La qualité des produits est primordiale
L'indignation entendue en France au sujet de la fusion des activités ferroviaires est complètement déplacée, critique de son côté l'économiste libéral Jacques Garello dans Contrepoints :
«Les émotions nationalistes n'ont pas raison d'être. … L'émotion est due au fait que c'est une grande société du CAC 40 qui est en cause. Dans les journaux économiques, on s'intéresse par priorité à ces groupes, qui sont pourtant loin de représenter le tissu économique français. Le jour où les Français (et surtout ceux qui les informent) comprendront que la guerre économique n'existe pas, que la prospérité d'une entreprise n'a rien à voir avec la souveraineté nationale …, que l'important est la qualité des biens et services destinés aux consommateurs des cinq continents, un progrès considérable sera réalisé.»
La voix de la raison
Compte tenu de la concurrence asiatique croissante, L'Echo juge que cette alliance s'imposait :
«L’opération est une bonne nouvelle pour l’Europe dont le marché ferroviaire est en pleine mutation. L’UE prévoit des investissements de 500 milliards d’euros de 2020 à 2030 pour terminer les grands réseaux. Il faudra répondre à ce défi. Mais la concurrence est rude. La Chine a donné à son géant du transport CRRC une ambition mondiale. Les firmes de transport chinoises prennent la place des européennes en Asie, en Afrique et même en Europe. Cette offensive préfigure un mouvement plus long: la renaissance de la Route de la Soie. Cette fusion, profondément européenne, est un mariage de raison. Elle résulte de la nouvelle entente entre la France et l’Allemagne.»

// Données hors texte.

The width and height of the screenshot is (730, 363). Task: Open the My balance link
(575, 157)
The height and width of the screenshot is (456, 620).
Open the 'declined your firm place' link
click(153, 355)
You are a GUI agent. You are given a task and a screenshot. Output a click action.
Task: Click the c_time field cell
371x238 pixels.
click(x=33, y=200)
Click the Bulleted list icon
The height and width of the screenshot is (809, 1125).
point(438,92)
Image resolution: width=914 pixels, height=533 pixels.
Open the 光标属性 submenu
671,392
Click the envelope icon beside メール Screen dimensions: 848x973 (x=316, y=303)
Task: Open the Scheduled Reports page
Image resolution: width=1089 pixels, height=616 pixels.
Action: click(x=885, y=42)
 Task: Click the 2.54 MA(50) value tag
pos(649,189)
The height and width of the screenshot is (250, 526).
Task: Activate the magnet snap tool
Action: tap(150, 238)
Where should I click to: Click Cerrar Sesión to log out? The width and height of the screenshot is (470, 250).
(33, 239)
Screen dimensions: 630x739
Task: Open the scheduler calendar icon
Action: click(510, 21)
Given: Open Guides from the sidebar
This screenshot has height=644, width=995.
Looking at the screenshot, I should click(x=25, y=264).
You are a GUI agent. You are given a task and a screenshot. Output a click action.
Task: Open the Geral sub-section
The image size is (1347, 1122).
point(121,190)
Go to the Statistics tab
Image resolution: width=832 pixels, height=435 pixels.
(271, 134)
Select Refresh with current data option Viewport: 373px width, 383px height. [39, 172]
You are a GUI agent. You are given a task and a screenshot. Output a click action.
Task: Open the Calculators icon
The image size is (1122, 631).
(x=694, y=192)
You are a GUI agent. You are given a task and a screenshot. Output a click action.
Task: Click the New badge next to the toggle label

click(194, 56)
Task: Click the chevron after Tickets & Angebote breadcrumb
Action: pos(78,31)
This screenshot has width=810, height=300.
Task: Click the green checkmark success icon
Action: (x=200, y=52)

Les privilèges nationaux sapent le libre marché
Si la fusion est louée comme un accomplissement de l'idéal européen, elle est néanmoins marquée par la mise en avant d'intérêts nationaux, analyse Neue Zürcher Zeitung :
«Le prétendu nouveau champion européen du secteur ferroviaire est tout sauf le résultat du libre jeu des forces du marché. ... Le gouvernement français s'est fortement immiscé dans les négociations et s'est assuré des garanties importantes en matière d'emploi, lesquelles menacent l'efficacité du nouveau groupe. Le quartier général du nouveau conglomérat se trouvera en Ile de France, et c'est la direction d'Alstom qui en prendra les rênes. Les emplois, les usines et le département R&D seront 'sanctuarisés' pour les quatre années 'consécutives à la fusion effective', comme l'a annoncé le ministre français de l'Economie, Bruno Le Maire.»
Consolider le capitalisme français
David Barroux, rédacteur en chef des Echos, profite de cette fusion pour lancer un appel à la politique française :
«La responsabilité des politiques est aujourd'hui d'admettre que si trop souvent les entreprises françaises s'avèrent proies plutôt que prédatrices, c'est parce que notre capitalisme est trop faible. Pour négocier en position de force les unions qui s'imposent, nos entreprises doivent être riches et puissantes. La priorité des politiques doit donc être de mettre rapidement tout en œuvre pour que notre capitalisme puisse prospérer et vite. Sinon, il y a fort à parier que dans les années qui viennent, pour de bonnes raisons, plus d'une fois des Siemens avaleront des Alstom en faisant des promesses dont rien ne garantit qu'elles seront tenues.»